VÍDEO BLOG #Miedodequé?: Dream Beach: éxito incuestionable y algunas aristas, por Víctor J. Hernández Bru.
Es una de las noticias de la semana y más allá de la semana: la capital almeriense le ha arrebatado la ubicación del festival más importante de música electrónica de Europa a Cuevas del Almanzora. El Dream Beach se viene a Almería este año 2024 con todo lo que ello supone.
La noticia supone un incuestionable éxito para el Ayuntamiento de Almería, que ha logrado ‘fichar’ a un evento de primer nivel mundial, que había levantado, con el paso de los años, el municipio cuevano donde, por cierto, se han llevado un mosqueo de padre y muy señor mío y, además, no se han esforzado para nada en disimularlo.
Inmediatamente después de conocerse la noticia, se ha producido la esperada y típica reacción de una parte pequeña de la ciudadanía, pero acostumbrada a hacer ruido y usar bien los altavoces mediáticos para proponer su rechazo a todo lo que se haga en Almería: si modernizas la Plaza Vieja, mal; si te llevas de allí el Pingurucho para ubicarlo en un lugar objetivamente mejor, mal; si peatonalizas la calle Reyes Católicos, muy mal; si haces lo mismo con el Paseo de Almería, aún peor; y si no lo peatonalizas, horriblemente mal.
Es ese tejido presuntamente civil, aunque politizado hasta las trancas por la izquierda, que maneja los medios a la perfección, que está conformado por más asociaciones que personas y que no representa absolutamente a nadie, pero trata por todos los medios de trasladar la sensación de que habla en nombre de la ciudadanía y, por supuesto, se expresa como si alguien los hubiera nombrado representantes populares.
Yo puedo entender que haya vecinos de El Toyo a los que no les apetezca tener un festival de estas características en las puertas de sus casas, pero también han de entender que lo que eso supone para su entorno es un beneficio mucho mayor que ese coste de incomodidad: hoteles llenos, restaurantes llenos, empresas de todo tipo haciendo negocio, personas ganando dinero y todo ello redundando en la economía de la zona, de la que ellos mismos se van a terminar beneficiando de una manera u otra. Y todo ello por tres días de incomodidad.
Pero la historia de este traslado del festival tiene alguna otra arista interesante de estudiar: la llegada del Dream Beach a los terrenos que la UD Almería compró a la Junta de Andalucía con el Ayuntamiento de Almería como testigo de la operación supone que al menos hasta después del verano que viene no comenzará, bajo ningún concepto, ningún tipo de obra para la Ciudad Deportiva de la UDA, que es para lo que se hizo esa operación urbanística.

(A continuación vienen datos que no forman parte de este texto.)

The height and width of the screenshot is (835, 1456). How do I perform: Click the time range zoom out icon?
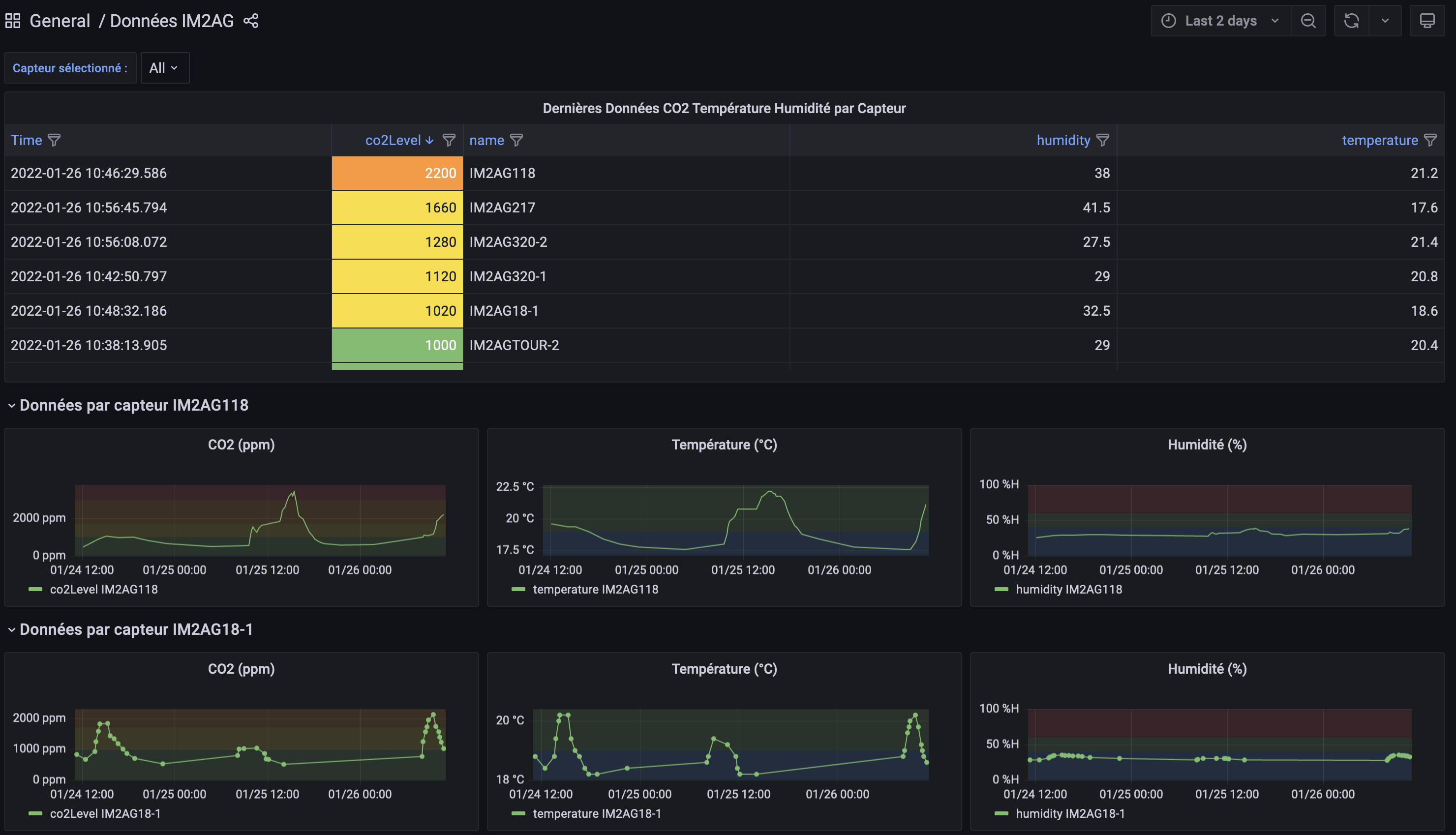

Habida cuenta de que la venta se hizo en noviembre del año pasado, esto significa que pasarán al menos dos años hasta que haya el más mínimo movimiento de tierras, siempre y cuando el dueño del club siga interesado en hacer la Ciudad Deportiva, lo cual es mucho suponer.
No estará mal que alguien de la Junta y del Ayuntamiento explicara si se empieza a dar por asumido que no habrá Ciudad Deportiva y que todo esto terminará en una compra y venta de terrenos, sin ningún beneficio social ni deportivo para la ciudad y la provincia y con un sensacional beneficio para el comprador/vendedor y, por supuesto, para los intermediarios que han intervenido en el proceso. Insisto: no estaría nada mal, si es que no se quiere seguir alimentando los poderosos rumores que ya rodean a toda esta operación.